|A little horse they call 'WindChill'|
February 15, 2008
Thought I'd share a little story that's been in our newspapers and on the television around here for the last few days...
02/13, 1:45pm: We don't know where to start. On Saturday, February 9th we rescued a 9 month old Walkaloosa (Tennessee Walker - Appaloosa cross) at a farm in the area. Frigid conditions mixed with high winds finally overcame the little guy's already weakened condition. Suffering from dehydration, malnourishment, hypothermia and frostbite, we loaded the colt we've been calling Windchill into one of our horse trailers and raced for home. His story was told today in the Duluth News-Tribune:
I'd just like to say I'm not the hero of this story. The true heroes are this little colt and his absolutely amazing will to live against all the odds now stacked against him.
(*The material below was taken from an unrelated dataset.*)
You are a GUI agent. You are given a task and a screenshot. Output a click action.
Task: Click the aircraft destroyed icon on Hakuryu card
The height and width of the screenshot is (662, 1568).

They're Kathi Davis, who responded to the call for help so quickly. They're David Stevens who was here without any questions to get him unloaded from the trailer and patiently drying and warming him. They're Karen & Tom Severson who made us hot meals and relieved us from the cold duty of keeping Windchill company. They're people like Stacy who has stayed entire days with him to keep him company. They're families like Aaron, Kris and Brooke who are taking shifts to be with him. They're everybody who have called to ask how they can help and what they can do. They're the Douglas County Sheriff's Department - whose Deputies have stopped out several times to see how he's doing. It's people like Nina Peterson and the Duluth News-Tribune, who rushed out to see the colt for herself and tell his story. They're the people who have been calling the Sheriff, the District Attorney's office, the newspaper and this farm to ask what they can do and ask that justice be done.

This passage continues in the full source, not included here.